Stored items

%%

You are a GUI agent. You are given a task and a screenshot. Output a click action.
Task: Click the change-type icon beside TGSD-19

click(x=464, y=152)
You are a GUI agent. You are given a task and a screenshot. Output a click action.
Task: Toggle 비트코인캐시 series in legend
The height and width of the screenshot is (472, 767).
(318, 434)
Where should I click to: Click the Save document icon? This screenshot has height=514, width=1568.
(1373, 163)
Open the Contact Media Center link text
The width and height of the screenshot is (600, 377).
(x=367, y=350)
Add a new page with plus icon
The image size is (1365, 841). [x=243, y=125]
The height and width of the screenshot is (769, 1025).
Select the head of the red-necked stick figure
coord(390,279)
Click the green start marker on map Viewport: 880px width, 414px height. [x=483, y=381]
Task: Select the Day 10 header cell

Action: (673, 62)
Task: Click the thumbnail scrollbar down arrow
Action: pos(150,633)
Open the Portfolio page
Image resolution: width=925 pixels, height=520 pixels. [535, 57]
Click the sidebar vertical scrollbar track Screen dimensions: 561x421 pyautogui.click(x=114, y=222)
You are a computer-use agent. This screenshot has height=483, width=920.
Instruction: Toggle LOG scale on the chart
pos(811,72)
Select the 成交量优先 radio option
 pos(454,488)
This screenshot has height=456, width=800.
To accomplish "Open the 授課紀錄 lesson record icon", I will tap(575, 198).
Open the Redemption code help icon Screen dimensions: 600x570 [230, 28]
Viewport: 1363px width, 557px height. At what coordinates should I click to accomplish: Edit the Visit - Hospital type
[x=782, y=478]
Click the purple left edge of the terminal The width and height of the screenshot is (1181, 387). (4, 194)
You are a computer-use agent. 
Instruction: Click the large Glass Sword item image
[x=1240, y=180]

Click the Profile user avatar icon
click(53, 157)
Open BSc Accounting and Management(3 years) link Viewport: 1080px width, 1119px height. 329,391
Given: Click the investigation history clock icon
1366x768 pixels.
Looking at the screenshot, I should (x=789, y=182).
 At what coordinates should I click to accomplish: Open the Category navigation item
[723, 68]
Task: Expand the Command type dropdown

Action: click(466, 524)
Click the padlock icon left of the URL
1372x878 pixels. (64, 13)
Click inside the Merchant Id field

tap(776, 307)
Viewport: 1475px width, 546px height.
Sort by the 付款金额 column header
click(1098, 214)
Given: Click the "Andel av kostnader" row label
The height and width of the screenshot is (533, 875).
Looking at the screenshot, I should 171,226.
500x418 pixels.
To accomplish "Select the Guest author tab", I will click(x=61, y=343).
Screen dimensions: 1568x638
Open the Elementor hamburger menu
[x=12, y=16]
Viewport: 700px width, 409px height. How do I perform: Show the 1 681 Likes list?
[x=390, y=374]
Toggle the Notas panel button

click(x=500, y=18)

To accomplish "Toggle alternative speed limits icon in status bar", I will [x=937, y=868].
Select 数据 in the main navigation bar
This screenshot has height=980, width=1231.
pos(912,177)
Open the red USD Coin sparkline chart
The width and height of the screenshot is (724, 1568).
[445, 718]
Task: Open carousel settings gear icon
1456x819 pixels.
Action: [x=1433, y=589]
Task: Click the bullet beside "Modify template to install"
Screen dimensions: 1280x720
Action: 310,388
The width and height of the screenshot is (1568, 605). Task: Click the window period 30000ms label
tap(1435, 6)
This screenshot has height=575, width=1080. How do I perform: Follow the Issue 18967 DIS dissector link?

%%

== Task ==
When you copy the data, keep every line word for word.

== Problem solution ==
You are a GUI agent. You are given a task and a screenshot. Output a click action.
Task: Click the change-type icon beside TGSD-19

click(x=464, y=152)
You are a GUI agent. You are given a task and a screenshot. Output a click action.
Task: Toggle 비트코인캐시 series in legend
The height and width of the screenshot is (472, 767).
(318, 434)
Where should I click to: Click the Save document icon? This screenshot has height=514, width=1568.
(1373, 163)
Open the Contact Media Center link text
The width and height of the screenshot is (600, 377).
(x=367, y=350)
Add a new page with plus icon
The image size is (1365, 841). [x=243, y=125]
The height and width of the screenshot is (769, 1025).
Select the head of the red-necked stick figure
coord(390,279)
Click the green start marker on map Viewport: 880px width, 414px height. [x=483, y=381]
Task: Select the Day 10 header cell

Action: (673, 62)
Task: Click the thumbnail scrollbar down arrow
Action: pos(150,633)
Open the Portfolio page
Image resolution: width=925 pixels, height=520 pixels. [535, 57]
Click the sidebar vertical scrollbar track Screen dimensions: 561x421 pyautogui.click(x=114, y=222)
You are a computer-use agent. This screenshot has height=483, width=920.
Instruction: Toggle LOG scale on the chart
pos(811,72)
Select the 成交量优先 radio option
 pos(454,488)
This screenshot has height=456, width=800.
To accomplish "Open the 授課紀錄 lesson record icon", I will tap(575, 198).
Open the Redemption code help icon Screen dimensions: 600x570 [230, 28]
Viewport: 1363px width, 557px height. At what coordinates should I click to accomplish: Edit the Visit - Hospital type
[x=782, y=478]
Click the purple left edge of the terminal The width and height of the screenshot is (1181, 387). (4, 194)
You are a computer-use agent. 
Instruction: Click the large Glass Sword item image
[x=1240, y=180]

Click the Profile user avatar icon
click(53, 157)
Open BSc Accounting and Management(3 years) link Viewport: 1080px width, 1119px height. 329,391
Given: Click the investigation history clock icon
1366x768 pixels.
Looking at the screenshot, I should (x=789, y=182).
 At what coordinates should I click to accomplish: Open the Category navigation item
[723, 68]
Task: Expand the Command type dropdown

Action: click(466, 524)
Click the padlock icon left of the URL
1372x878 pixels. (64, 13)
Click inside the Merchant Id field

tap(776, 307)
Viewport: 1475px width, 546px height.
Sort by the 付款金额 column header
click(1098, 214)
Given: Click the "Andel av kostnader" row label
The height and width of the screenshot is (533, 875).
Looking at the screenshot, I should 171,226.
500x418 pixels.
To accomplish "Select the Guest author tab", I will click(x=61, y=343).
Screen dimensions: 1568x638
Open the Elementor hamburger menu
[x=12, y=16]
Viewport: 700px width, 409px height. How do I perform: Show the 1 681 Likes list?
[x=390, y=374]
Toggle the Notas panel button

click(x=500, y=18)

To accomplish "Toggle alternative speed limits icon in status bar", I will [x=937, y=868].
Select 数据 in the main navigation bar
This screenshot has height=980, width=1231.
pos(912,177)
Open the red USD Coin sparkline chart
The width and height of the screenshot is (724, 1568).
[445, 718]
Task: Open carousel settings gear icon
1456x819 pixels.
Action: [x=1433, y=589]
Task: Click the bullet beside "Modify template to install"
Screen dimensions: 1280x720
Action: 310,388
The width and height of the screenshot is (1568, 605). Task: Click the window period 30000ms label
tap(1435, 6)
This screenshot has height=575, width=1080. How do I perform: Follow the Issue 18967 DIS dissector link?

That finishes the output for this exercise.